Archive for March 2011
Whose money?
Many claims that sound sensible on first hearing evaporate into nonsense if one takes the trouble to think about them a little more carefully.
I know it’s going to be the private sector that leads this country out of the current economic times we’re in. You can spend your money better than the government can spend your money. (George W. Bush)
George W. Bush’s folksy encomium of the private sector and derogation of government echoes similar sentiments repeatedly voiced by Ronald Reagan, who said:
Entrepreneurs and their small enterprises are responsible for almost all the economic growth in the United States.
Government always finds a need for whatever money it gets.
Government’s view of the economy could be summed up in a few short phrases: If it moves, tax it. If it keeps moving, regulate it. And if it stops moving, subsidize it.
Such shallow one-liners managed to convince quite a few voters that they would all be much better off if private entrepreneurs were allowed to keep their money rather than being taxed. The assumptions behind this claim were 1) that wealthy people would invest their money in ventures that would employ people, and 2) that whatever money anyone has rightfully belongs solely to the person who has it. The first of these assumptions led to such incessantly repeated slogans as “job-killing taxation.” The second assumption led to the conviction that taxation is a kind of theft of honest people by essentially dishonest governmental policy makers.
Eight years of Reagan’s systematic dismemberment of the body politic showed how bankrupt the first of those two assumptions is. As commercial enterprises were deregulated and corporate taxation was reduced, the gulf between the wealthy and the poor increased dramatically. As predicted, wealthy entrepreneurs invested their money in ways that employed people. They showed a strong preference for employing people who lived in countries in which environmental regulations were feeble and where there were low standards for protecting the health and safety of low-wage workers. Workers in countries with laws protecting them from unsafe working conditions and assuring them a wage that did not keep them in perpetual poverty tended to be deemed greedy, and their skills were considered to be overpriced. The factories that used to employ them were moved to third-world countries. The majority of voters who swept Reagan into office, and then kept him there for a second term despite an unemployment crisis, were arguably not among those who benefited most from his faulty assumption. The minority of voters whose net worth placed them in the wealthiest 2% of the nation, however, fared very well under Reagan. They fared well again under Bush père and Bush fils. Even during the time of Clinton they did not fare badly. The extremely wealthy have been faring quite well in the United States since 1980.

- - - - -

> **INSTRUCTIONS FOR THE TASK**
Pick up the "Whose money?" post on taxes and the private sector right after its last sentence and keep writing it in the same voice.

> **INFORMATION SUPPLIED**
- - - - -

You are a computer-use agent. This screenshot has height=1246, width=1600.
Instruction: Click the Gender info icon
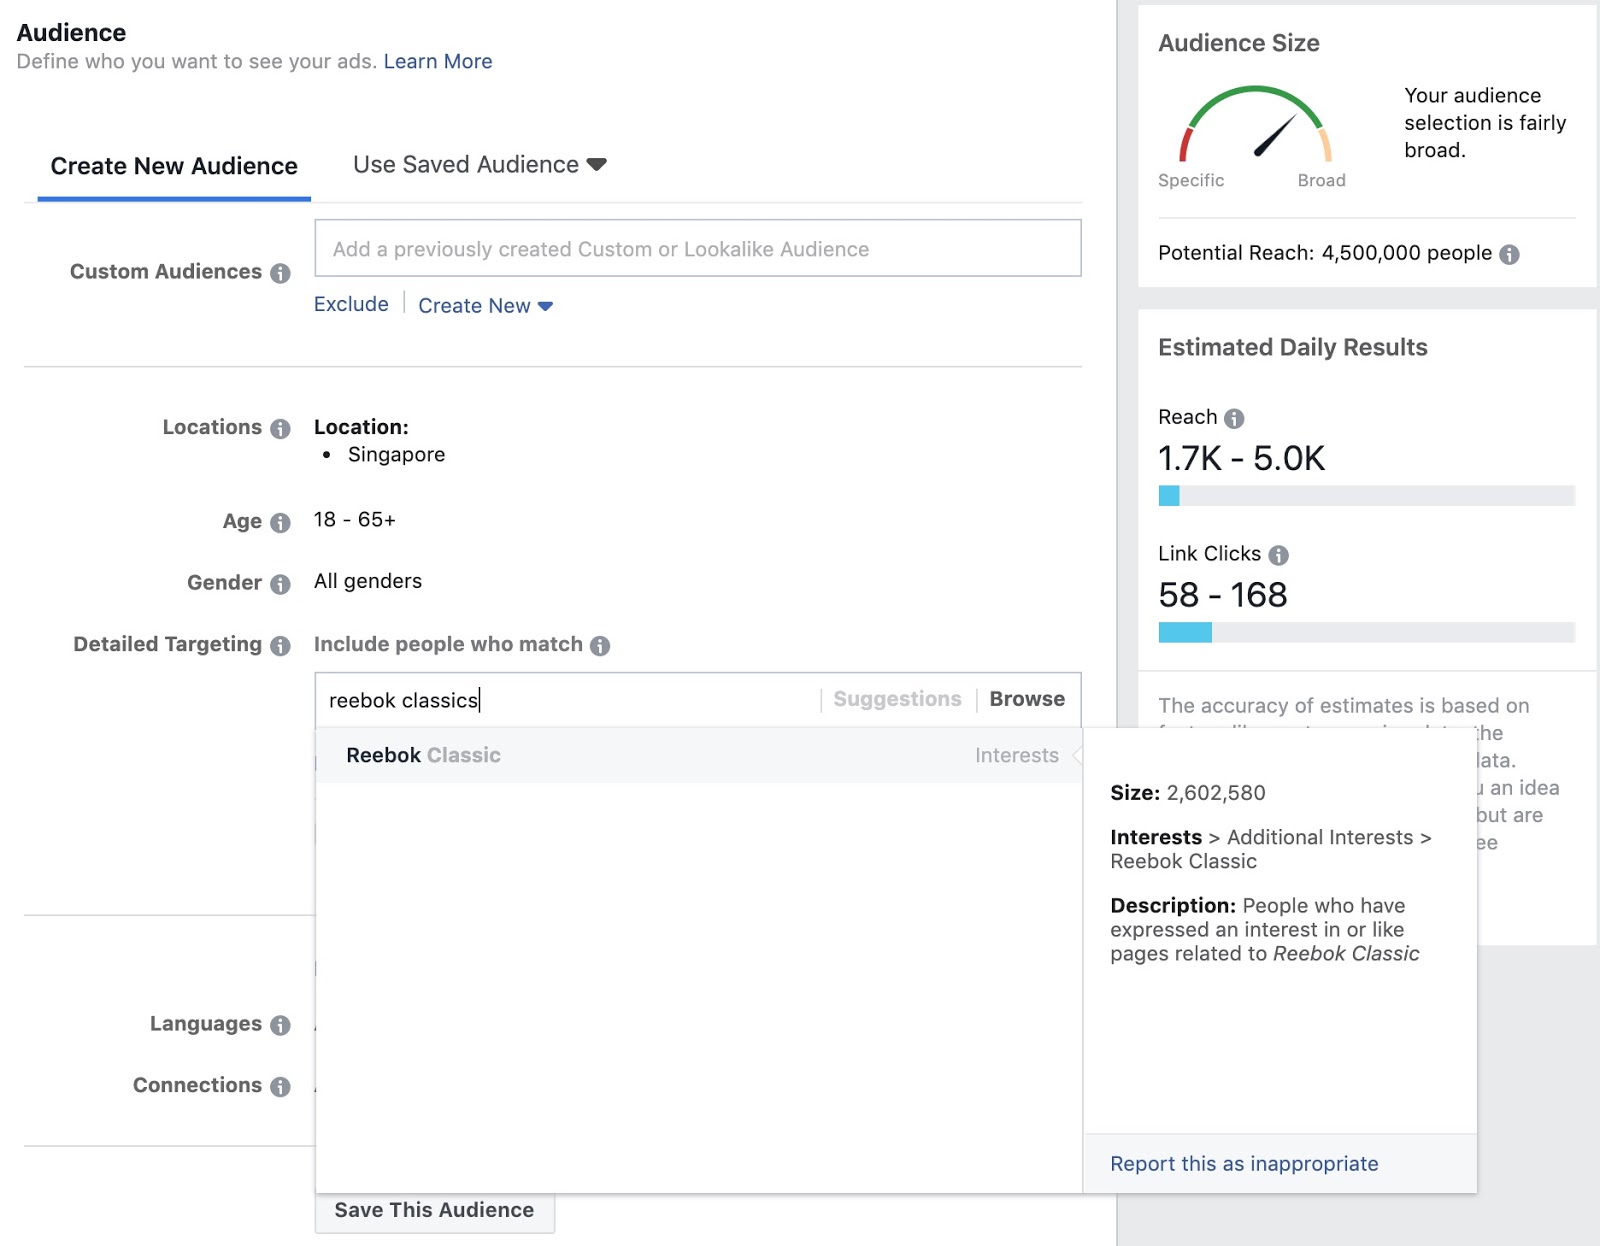281,583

- - - - -

> **RESULT**
The second assumption is that if money is in your bank account, or invested in your stock portfolio, then it is yours pure and simple. For a government to take it away from you is therefore a kind of theft. What this seductive assumption fails to take into account is that none of us would have any money at all if it were not for the social contract that forms governments and establishes currencies and regulates banks and investment institutions. All money is essentially social in nature, which means that none of us would have anything if it weren’t for the social fabric in which each of us is but a minor thread. Without the social conventions that underlie the monetary system, a $1000 bill is just a piece of paper with Grover Cleveland’s picture on it, and one’s balance in a bank account is nothing but a meaningless number in an electronic data base. Even if one’s life savings is in gold bullion or real estate, those things have only as much value as the rest of society agrees they have. Supposing one invests one’s money in the stock market and it increases in value, that increase would never have been possible without hundreds or thousands of other investors and the labor of a multitude of employees. That increase in the value of an investment no more belongs rightfully to the investor than to the host of people whose work and cooperation made it possible for the investment to increase in value. One of the most important factors that makes an investment possible is a functional government. So surely a substantial portion of what any investor considers his or her money in fact belongs to society at large, and to government in particular.
When one looks at the wide variety of ways that people choose to spend their money, some of them wise and many of them foolish, it is not at all obvious that George W. Bush was speaking accurately when he said “You can spend your money better than the government can spend your money.” Private citizens seem every bit as capable of squandering fortunes as governments. It is no less true of individuals than of governments that they find a need for all the money they get. Few people seem to feel they need less than they have. Even the very wealthy often seem to feel they need every bit of what they have; otherwise, they would not spend as much time and energy as they do to avoid paying taxes.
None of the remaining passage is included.